Vascepa is a purified form of fish oil, entirely composed of EPA, and proponents of this study believe that it is the pure EPA that is responsible for the results. The main investigator of REDUCE-IT, Deepak Bhatt, a cardiologist at Brigham and Women’s Hospital in Boston, points out that research has shown that pure EPA stabilizes cell membranes, and that DHA can actually raise LDL cholesterol levels, helping to explain why it works. His conflicts of interest include taking money from many pharma companies, including the company that funded this study.
A second study recently published in JAMA, called the STRENGTH trial, compared a similar dose of the carboxylic form of omega 3 fatty acid, called Epanova, which combines DHA and EPA. Both trials looked at a similar group of patients who all took a statin, with a mixture of coronary risk factors and known coronary artery disease, but had dramatically different results. The STRENGTH trial showed no benefit in cardiac outcome at all.
Then the academic battle began. Steven Nissen, a cardiologist at the Cleveland Clinic, chair of STRENGTH’s executive committee and a man with many conflicts of interest of his own, argued that the difference between the studies was because they used a different placebo. In most studies, the drug being tested is compared directly to a placebo. In the STRENGTH trial, this placebo was corn oil, which is inert. In the REDUCE-IT trial, the placebo was mineral oil, which Nissen argued is pro-inflammatory. In other words, it is possible that the mineral oil worsened heart disease in the placebo group, thus magnifying the beneficial effect of fish oil.
“I don’t think we can believe that fish oil is beneficial unless REDUCE-IT is repeated with a neutral control like corn oil,” Nissen said.
Whom to believe? If the beneficial effects of Vascepa are related to EPA and not because of an unfortunate choice of placebo, then Vascepa is a valuable medication and has a unique role in treating coronary artery disease. If Vascepa, as Nissen implies, is just another fish oil that may not prevent heart attacks, then it is not worth the extra cost.

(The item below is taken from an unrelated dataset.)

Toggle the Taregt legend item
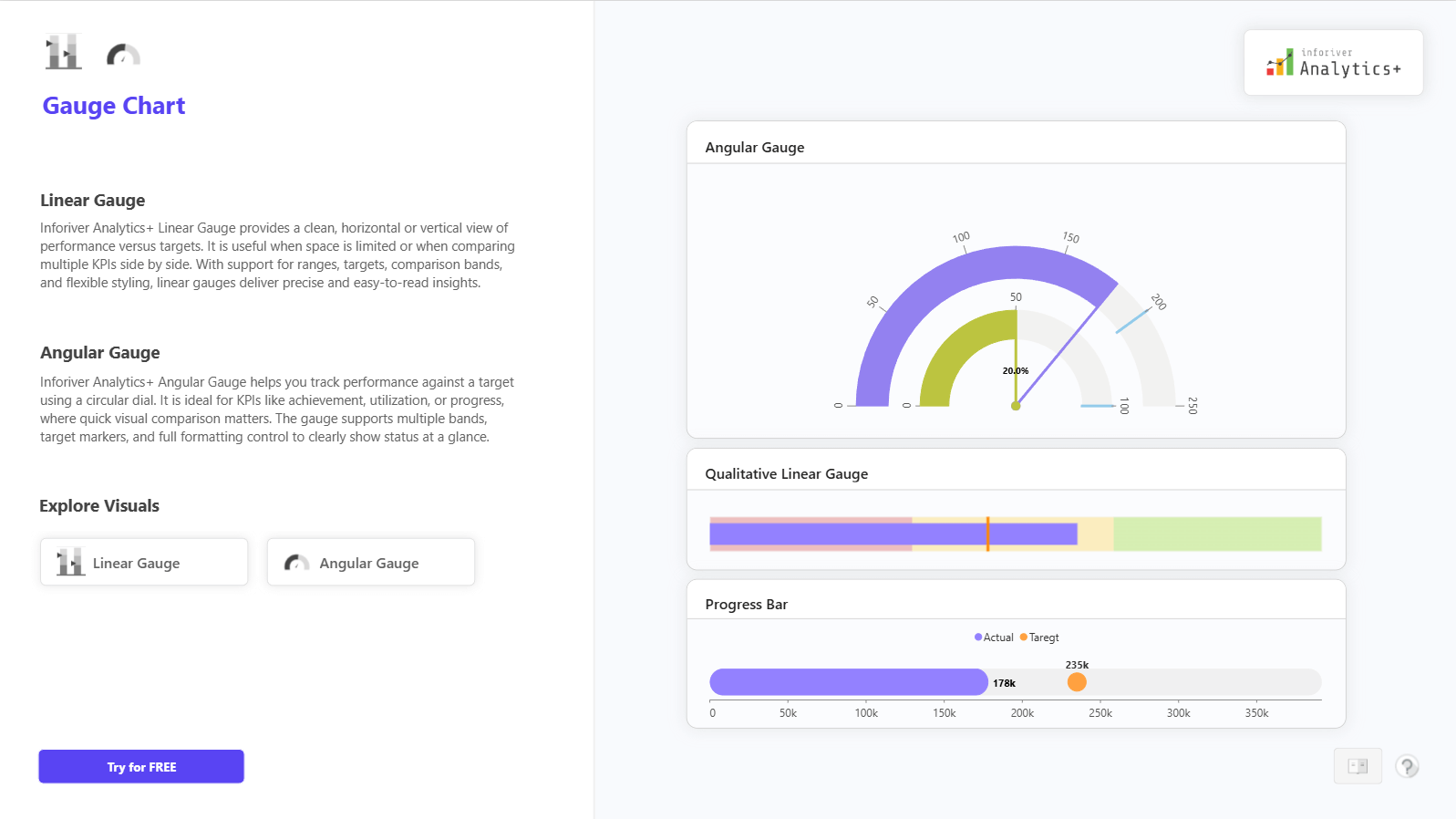Viewport: 1456px width, 819px height. click(1039, 638)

Possible conflicts of interests play an important role. They are present on both sides and are ubiquitous in the field of cardiology. These conflicts are not just financial. Reputations and ego play a role.
Full disclosure: I was one of the multitude of co-investigators in the STRENGTH trial, did not receive any financial compensation, but found after four years of having my patients take either the drug or a placebo, that I could not help but root for a positive result, and was disappointed when it showed no benefit.

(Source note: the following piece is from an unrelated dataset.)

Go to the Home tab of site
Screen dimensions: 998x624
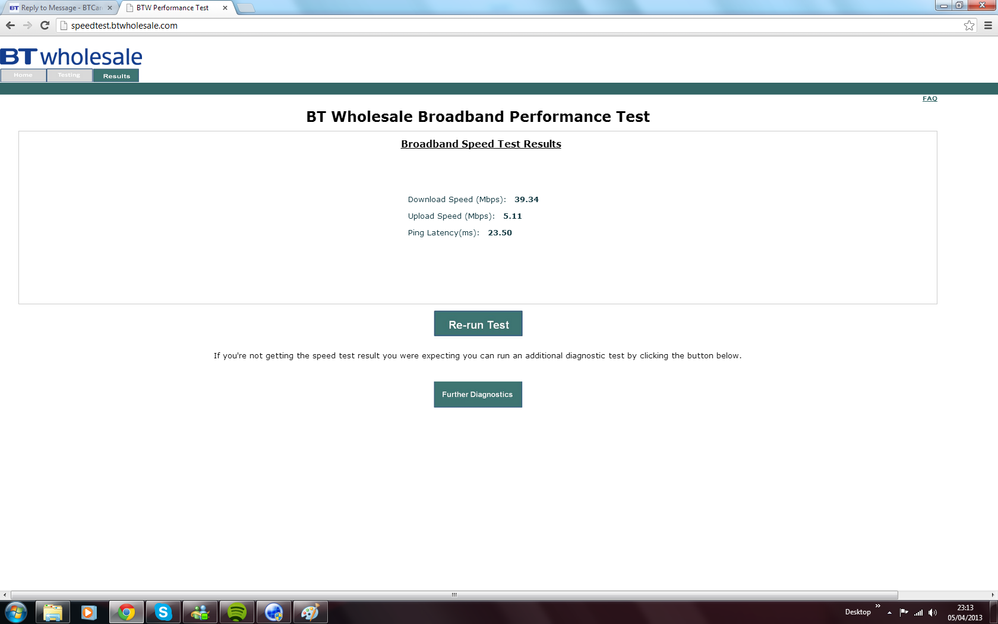[x=23, y=75]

These trials are very expensive to run. Imagine spending hundreds of millions of dollars and getting a negative result like what happened in STRENGTH. When pharma companies gets a positive result like in REDUCE-IT, they want to recover their costs. That is one of the reasons Vascepa is so expensive. The company sponsoring STRENGTH will never recover its costs, as their drug doesn’t work and will not be prescribed.
The final chapter of this story of two different kinds of omega 3 fatty acids has not yet been written. Sadly, even if further information proves that the Vascepa effect is real, that will not solve the problem that many of my patients still cannot afford it.

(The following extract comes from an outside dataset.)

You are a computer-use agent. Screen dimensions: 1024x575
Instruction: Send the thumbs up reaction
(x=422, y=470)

In the meantime, I recommend patients still take Vascepa if they meet all of the following criteria: they have known coronary artery disease, are taking it with a statin, have high triglyceride levels, are tolerating it without side effects, and it is affordable under their health plan.
David Becker is a board-certified cardiologist with Chestnut Hill Temple Cardiology in Flourtown and a member of the Inquirer’s Health Advisory Panel.